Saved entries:
/---

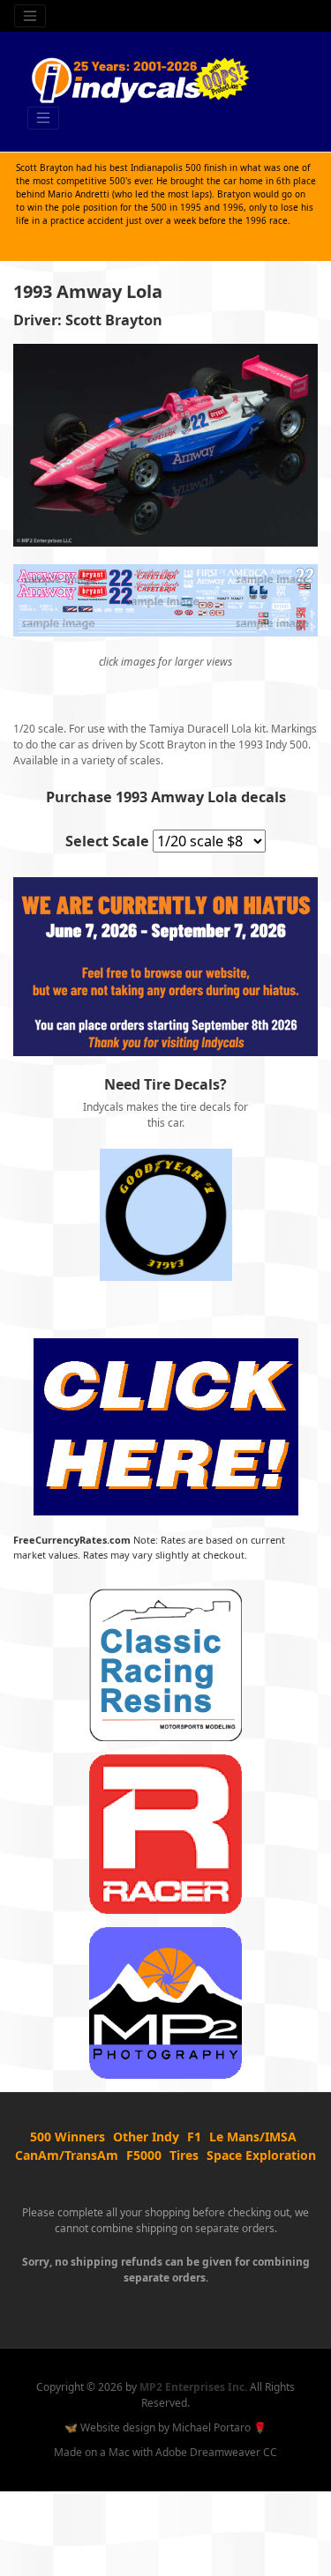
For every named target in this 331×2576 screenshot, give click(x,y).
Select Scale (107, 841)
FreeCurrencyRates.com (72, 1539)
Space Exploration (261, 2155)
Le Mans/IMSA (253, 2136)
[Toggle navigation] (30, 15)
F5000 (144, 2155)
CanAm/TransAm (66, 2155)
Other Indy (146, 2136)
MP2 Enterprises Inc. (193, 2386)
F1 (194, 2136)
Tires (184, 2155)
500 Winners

\---

Exercise description » Write out every line above exactly, minus images.

Answer to the exercise »
For every named target in this 331×2576 screenshot, give click(x,y).
Select Scale (107, 841)
FreeCurrencyRates.com (72, 1539)
Space Exploration (261, 2155)
Le Mans/IMSA (253, 2136)
[Toggle navigation] (30, 15)
F5000 (144, 2155)
CanAm/TransAm (66, 2155)
Other Indy (146, 2136)
MP2 Enterprises Inc. (193, 2386)
F1 (194, 2136)
Tires (184, 2155)
500 Winners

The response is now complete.